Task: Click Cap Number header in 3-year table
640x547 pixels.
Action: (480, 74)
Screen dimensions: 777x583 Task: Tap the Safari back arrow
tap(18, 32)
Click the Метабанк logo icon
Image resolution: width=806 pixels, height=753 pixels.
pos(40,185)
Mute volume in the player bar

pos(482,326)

○ ○ ○ ○ ○

Goal of the exercise. Exactly the lines from the one containing "640x547 pixels." through the final line above, and only those, should be given again.

Written solution.
640x547 pixels.
Action: (480, 74)
Screen dimensions: 777x583 Task: Tap the Safari back arrow
tap(18, 32)
Click the Метабанк logo icon
Image resolution: width=806 pixels, height=753 pixels.
pos(40,185)
Mute volume in the player bar

pos(482,326)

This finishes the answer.